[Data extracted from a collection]
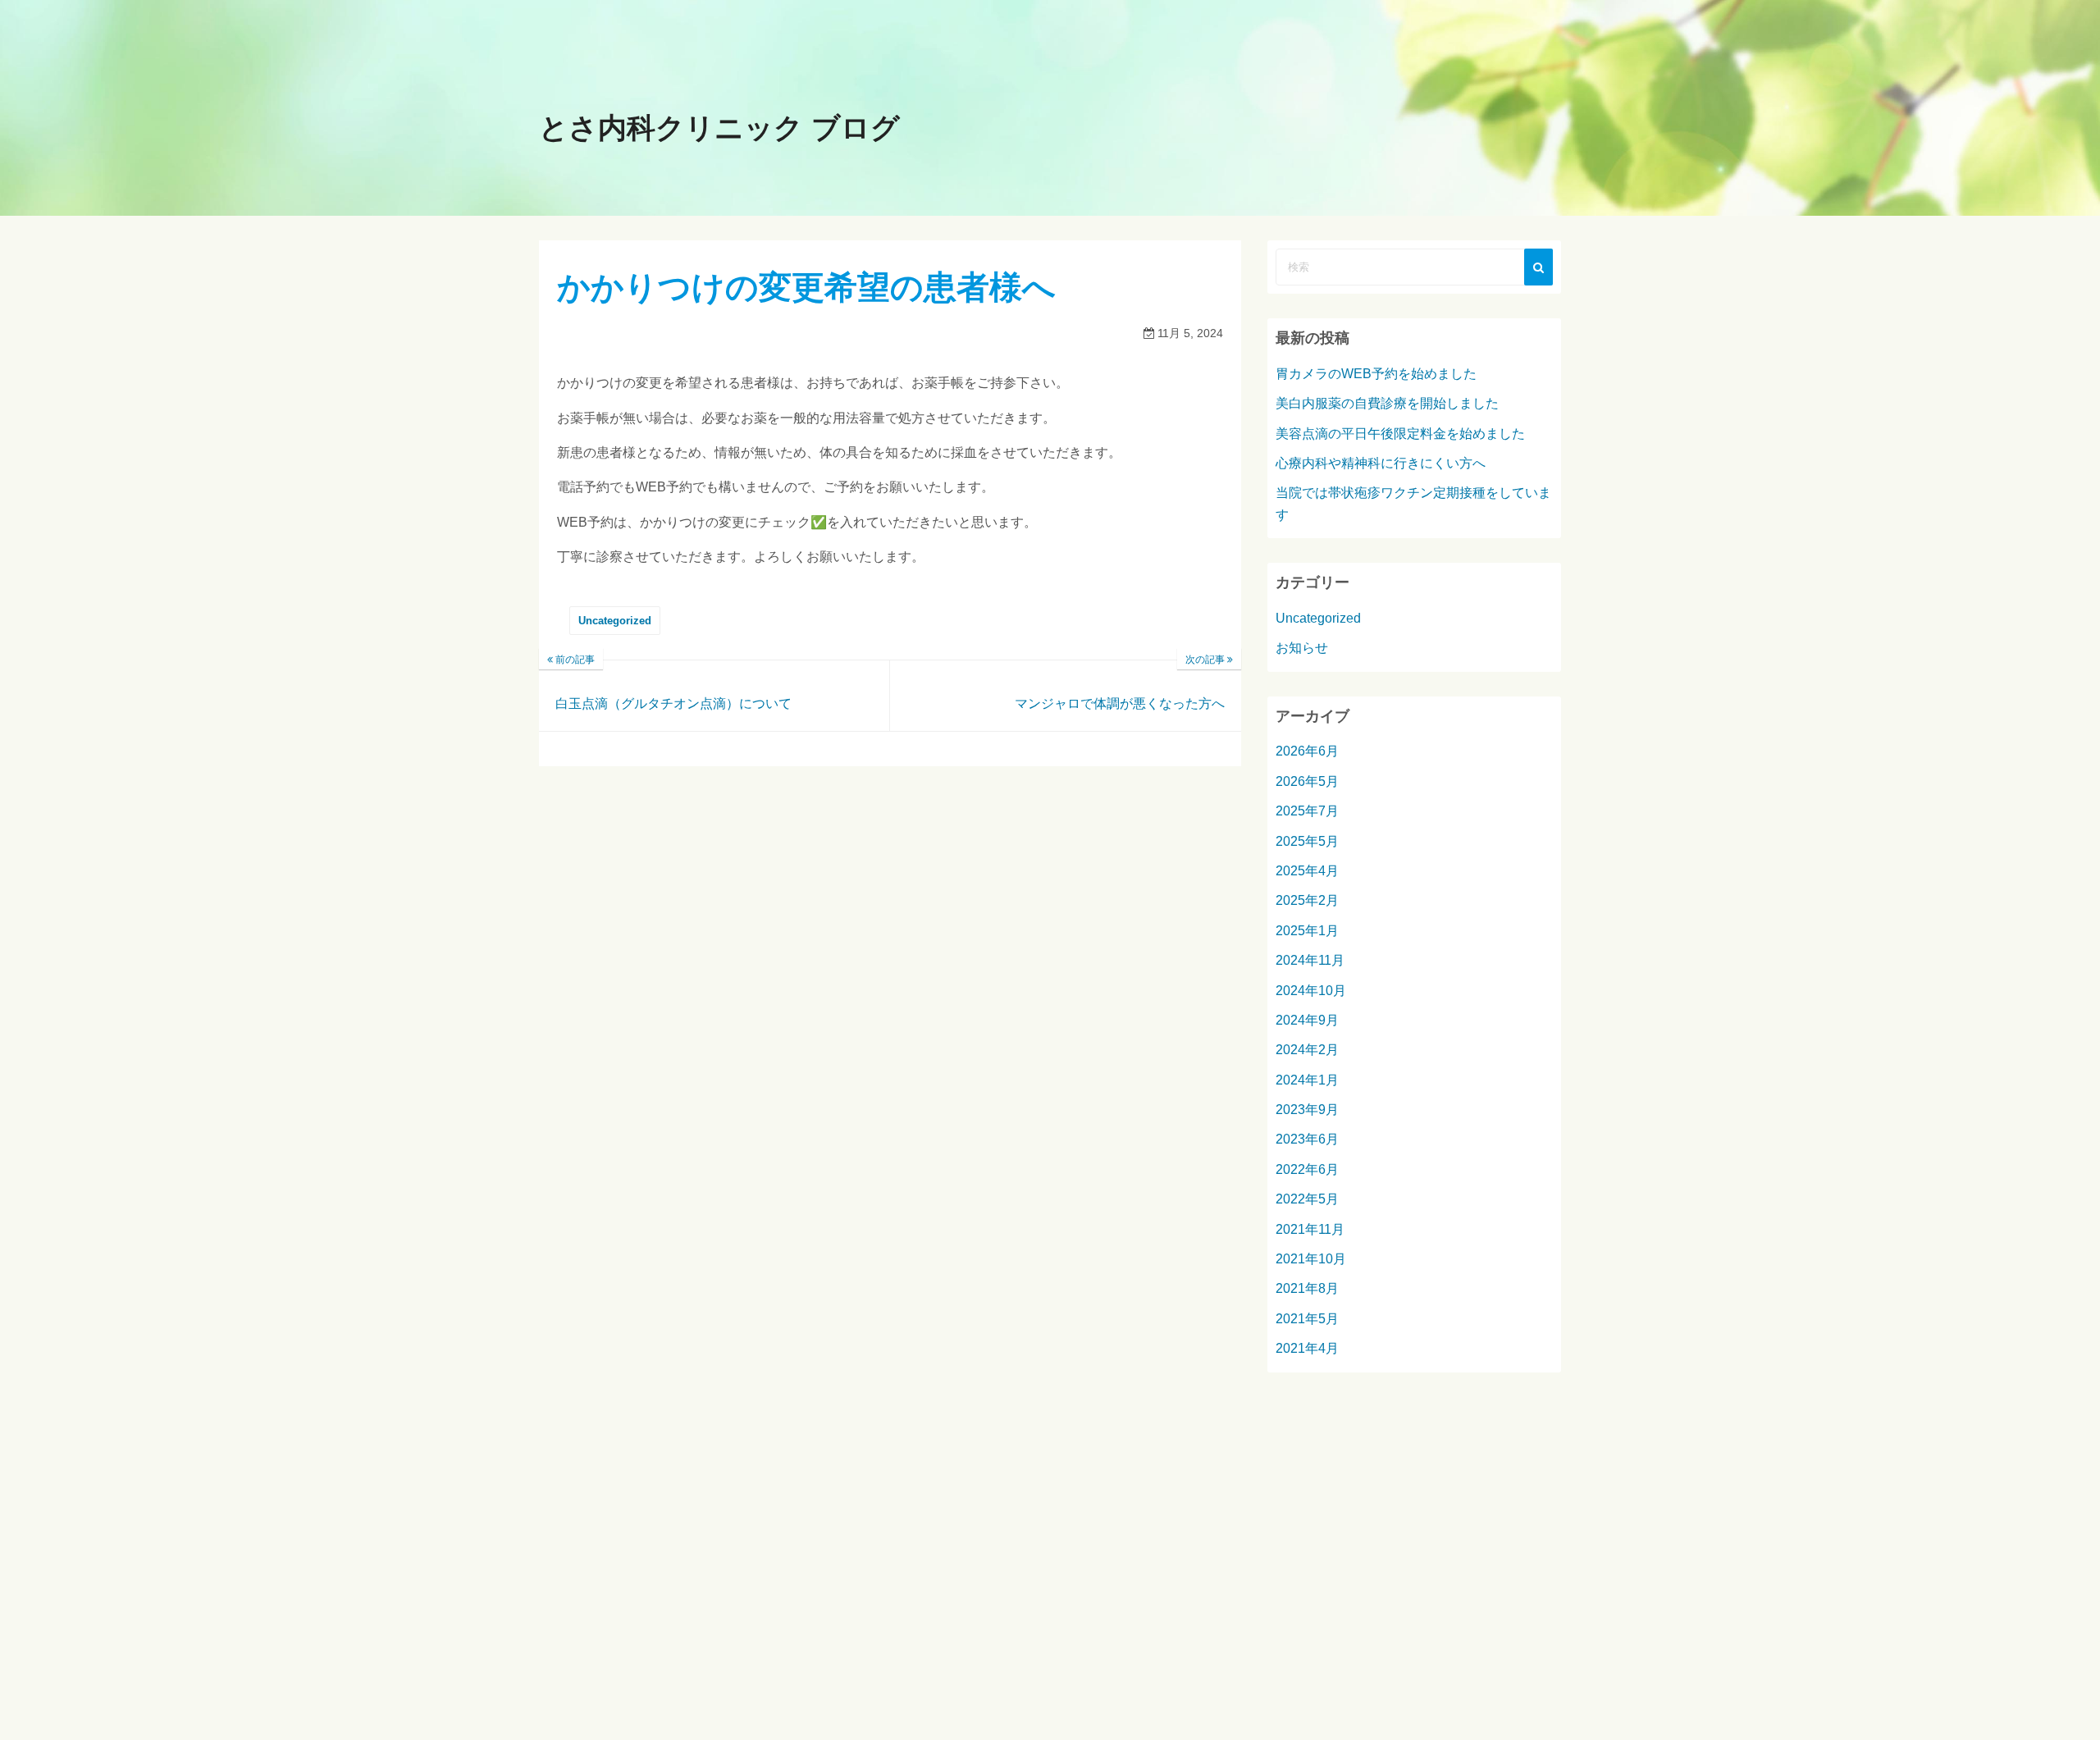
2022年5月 (1307, 1199)
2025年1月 (1307, 931)
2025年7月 (1307, 811)
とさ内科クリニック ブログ (719, 128)
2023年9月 (1307, 1110)
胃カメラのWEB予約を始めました (1376, 374)
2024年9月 (1307, 1020)
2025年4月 (1307, 871)
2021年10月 (1311, 1259)
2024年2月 (1307, 1050)
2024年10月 (1311, 991)
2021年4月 (1307, 1348)
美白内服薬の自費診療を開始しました (1387, 403)
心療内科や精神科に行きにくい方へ (1381, 463)
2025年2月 (1307, 900)
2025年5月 (1307, 841)
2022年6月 (1307, 1169)
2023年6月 (1307, 1139)
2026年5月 (1307, 781)
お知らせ (1302, 648)
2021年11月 (1310, 1229)
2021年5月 (1307, 1319)
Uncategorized (614, 620)
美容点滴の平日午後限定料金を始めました (1400, 434)
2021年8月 (1307, 1288)
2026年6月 (1307, 751)
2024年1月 (1307, 1080)
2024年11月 (1310, 960)
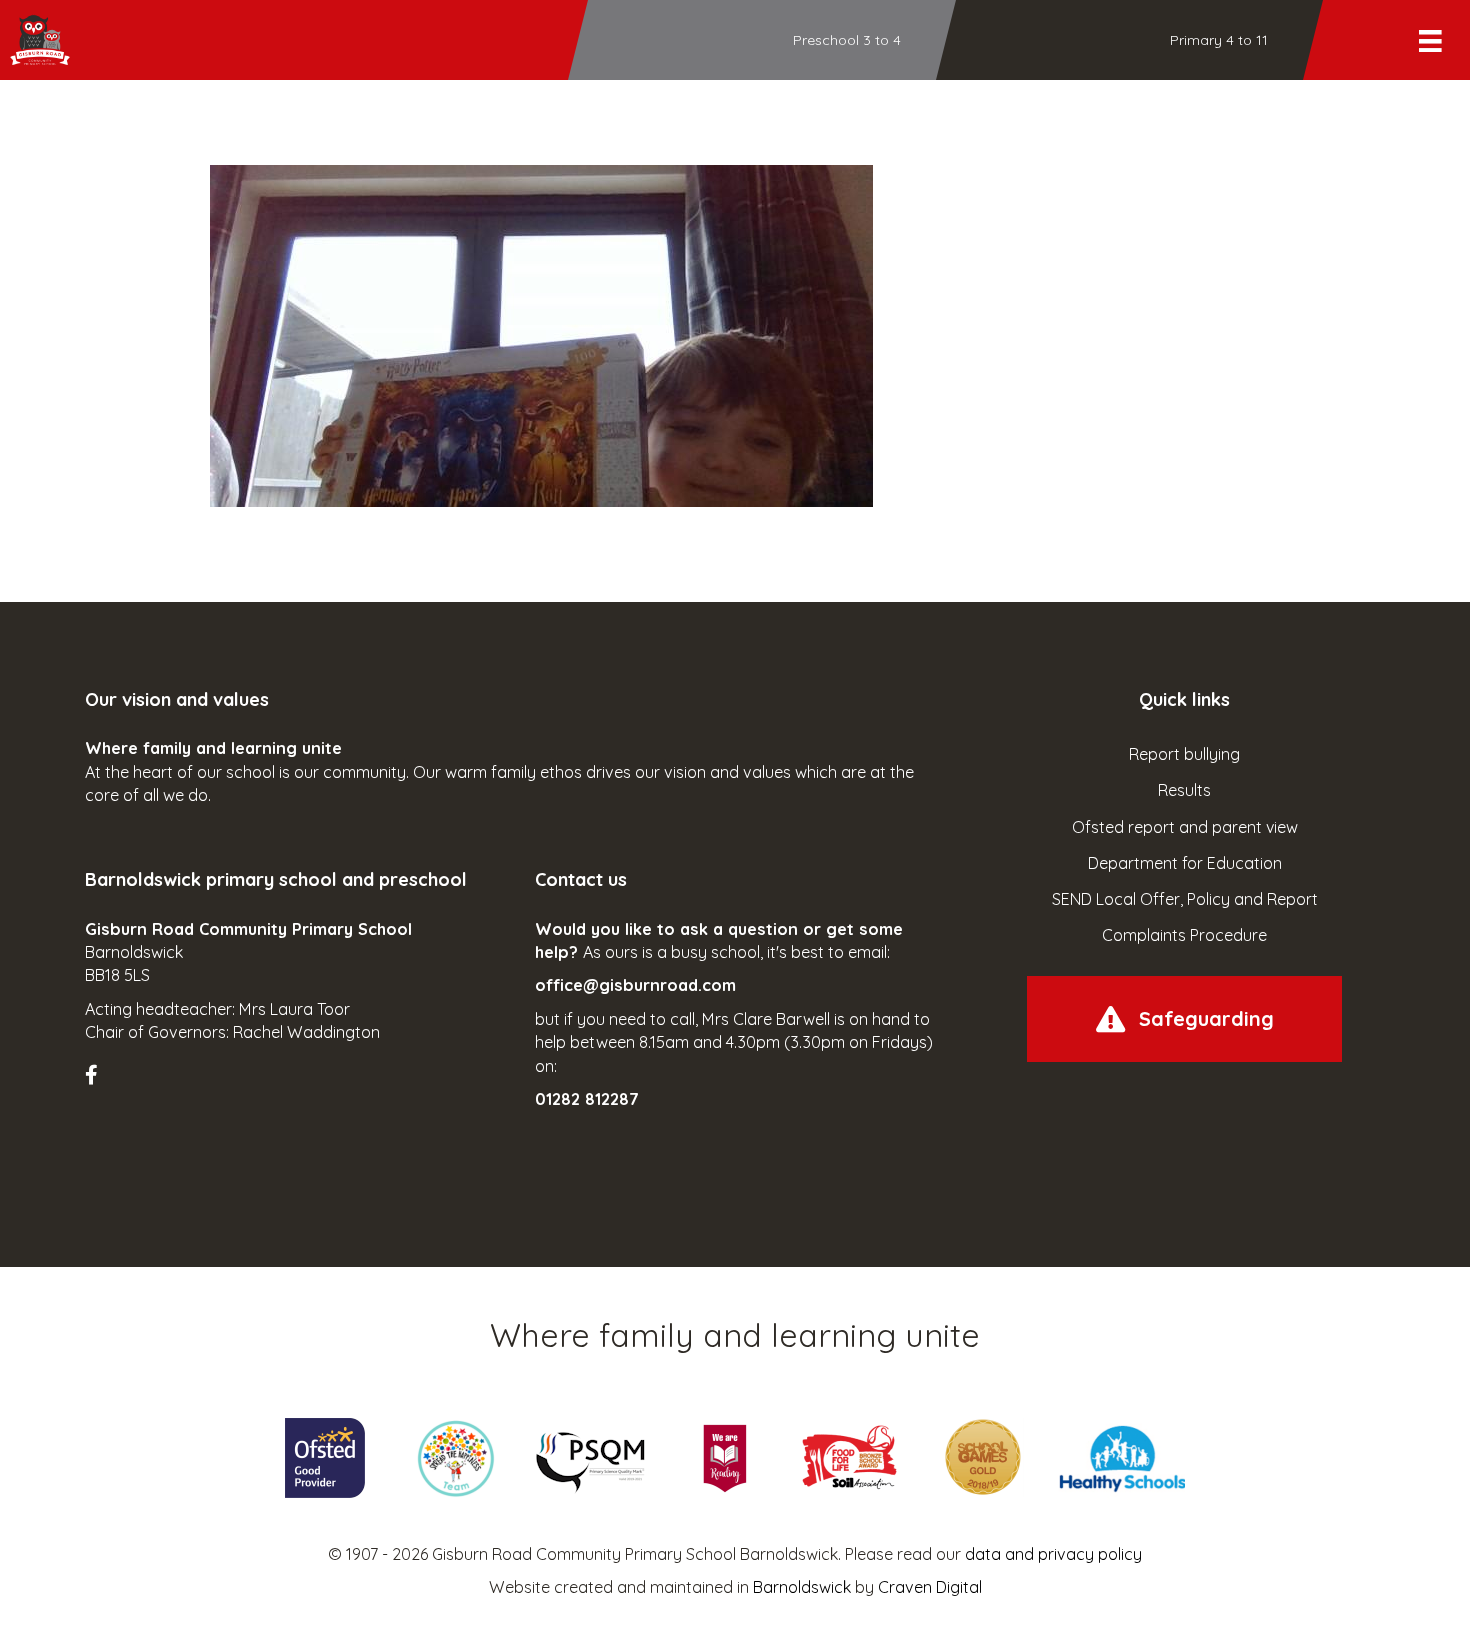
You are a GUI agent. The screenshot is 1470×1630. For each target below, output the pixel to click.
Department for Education (1185, 863)
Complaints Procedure (1184, 935)
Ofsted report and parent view (1185, 827)
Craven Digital (930, 1587)
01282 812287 (587, 1099)
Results (1184, 790)
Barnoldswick (802, 1587)
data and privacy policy (1053, 1554)
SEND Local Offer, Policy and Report (1185, 899)
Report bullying (1184, 754)
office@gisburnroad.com (635, 985)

Task to complete:
All lines from the one that contains "2026年6月 (1307, 751)" through the last line of the data should be retyped exactly, with the pictures left out.

Response area:
2026年6月 (1307, 751)
2024年1月 (1307, 1080)
2024年11月 (1310, 960)
You are a GUI agent. The screenshot is 1470×1630. For each target below, output the pixel to click.
Department for Education (1185, 863)
Complaints Procedure (1184, 935)
Ofsted report and parent view (1185, 827)
Craven Digital (930, 1587)
01282 812287 (587, 1099)
Results (1184, 790)
Barnoldswick (802, 1587)
data and privacy policy (1053, 1554)
SEND Local Offer, Policy and Report (1185, 899)
Report bullying (1184, 754)
office@gisburnroad.com (635, 985)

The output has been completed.